■ **EXERCISE DESCRIPTION**
Could you filter the records below and return each line that holds "computer"?

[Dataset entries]

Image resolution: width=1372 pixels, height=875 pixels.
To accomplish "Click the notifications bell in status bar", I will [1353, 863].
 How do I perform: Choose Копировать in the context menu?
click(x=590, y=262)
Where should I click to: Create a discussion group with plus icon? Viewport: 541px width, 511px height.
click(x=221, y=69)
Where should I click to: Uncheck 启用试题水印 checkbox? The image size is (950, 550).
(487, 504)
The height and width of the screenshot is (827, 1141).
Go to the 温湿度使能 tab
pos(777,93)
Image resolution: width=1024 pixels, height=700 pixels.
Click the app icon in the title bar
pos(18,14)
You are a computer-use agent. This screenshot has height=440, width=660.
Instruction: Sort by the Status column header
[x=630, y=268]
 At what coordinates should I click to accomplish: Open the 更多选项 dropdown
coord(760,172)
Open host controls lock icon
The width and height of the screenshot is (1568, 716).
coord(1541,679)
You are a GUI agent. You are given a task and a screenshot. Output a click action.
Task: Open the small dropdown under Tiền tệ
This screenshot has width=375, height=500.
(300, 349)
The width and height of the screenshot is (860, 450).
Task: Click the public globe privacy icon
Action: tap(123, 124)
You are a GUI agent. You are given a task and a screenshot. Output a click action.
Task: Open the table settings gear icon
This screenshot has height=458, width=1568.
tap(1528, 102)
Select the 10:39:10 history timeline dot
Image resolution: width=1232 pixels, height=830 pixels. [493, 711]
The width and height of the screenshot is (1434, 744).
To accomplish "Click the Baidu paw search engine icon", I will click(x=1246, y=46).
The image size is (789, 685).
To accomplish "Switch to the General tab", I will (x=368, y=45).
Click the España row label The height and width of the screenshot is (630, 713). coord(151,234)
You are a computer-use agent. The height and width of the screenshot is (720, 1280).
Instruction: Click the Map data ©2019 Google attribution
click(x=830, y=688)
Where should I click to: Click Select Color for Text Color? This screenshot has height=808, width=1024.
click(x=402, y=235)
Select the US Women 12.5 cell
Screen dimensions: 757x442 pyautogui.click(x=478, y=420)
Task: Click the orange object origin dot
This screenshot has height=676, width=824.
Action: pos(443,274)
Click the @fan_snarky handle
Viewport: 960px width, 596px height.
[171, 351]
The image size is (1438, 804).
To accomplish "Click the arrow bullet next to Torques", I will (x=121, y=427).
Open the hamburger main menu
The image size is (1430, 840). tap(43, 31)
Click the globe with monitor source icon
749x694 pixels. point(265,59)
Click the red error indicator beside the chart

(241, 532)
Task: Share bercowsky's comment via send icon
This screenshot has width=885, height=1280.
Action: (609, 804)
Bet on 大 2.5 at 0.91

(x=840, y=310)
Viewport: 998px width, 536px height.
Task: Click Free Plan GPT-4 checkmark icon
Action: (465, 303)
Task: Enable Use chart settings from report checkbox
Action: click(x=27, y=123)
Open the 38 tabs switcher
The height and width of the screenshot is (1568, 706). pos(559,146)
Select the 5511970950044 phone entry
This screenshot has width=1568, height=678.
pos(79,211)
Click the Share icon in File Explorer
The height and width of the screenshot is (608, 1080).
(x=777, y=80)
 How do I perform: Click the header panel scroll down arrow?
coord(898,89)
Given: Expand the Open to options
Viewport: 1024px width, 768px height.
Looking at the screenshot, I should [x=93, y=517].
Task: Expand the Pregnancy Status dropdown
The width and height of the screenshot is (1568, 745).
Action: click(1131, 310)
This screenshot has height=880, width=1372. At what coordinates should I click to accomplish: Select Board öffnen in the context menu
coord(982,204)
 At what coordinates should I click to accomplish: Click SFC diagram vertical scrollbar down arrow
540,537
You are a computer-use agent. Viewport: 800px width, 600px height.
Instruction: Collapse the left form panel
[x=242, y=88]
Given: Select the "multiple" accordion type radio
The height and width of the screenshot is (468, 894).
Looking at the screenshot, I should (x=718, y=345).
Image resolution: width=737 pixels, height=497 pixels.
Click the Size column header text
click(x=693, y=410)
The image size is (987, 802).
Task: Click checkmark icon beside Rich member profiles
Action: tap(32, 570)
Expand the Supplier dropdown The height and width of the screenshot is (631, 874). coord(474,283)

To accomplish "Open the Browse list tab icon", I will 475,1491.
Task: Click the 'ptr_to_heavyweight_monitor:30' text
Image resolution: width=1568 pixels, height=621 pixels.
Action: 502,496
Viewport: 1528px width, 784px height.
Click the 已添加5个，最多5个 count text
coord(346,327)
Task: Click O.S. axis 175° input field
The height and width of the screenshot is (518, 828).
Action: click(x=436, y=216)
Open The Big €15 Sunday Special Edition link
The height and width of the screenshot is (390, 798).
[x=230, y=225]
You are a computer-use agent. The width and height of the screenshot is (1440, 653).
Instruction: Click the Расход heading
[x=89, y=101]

■ **TASK SOLUTION**
You are a computer-use agent. This screenshot has height=440, width=660.
You are a computer-use agent. The height and width of the screenshot is (720, 1280).
You are a computer-use agent. Viewport: 800px width, 600px height.
You are a computer-use agent. The width and height of the screenshot is (1440, 653).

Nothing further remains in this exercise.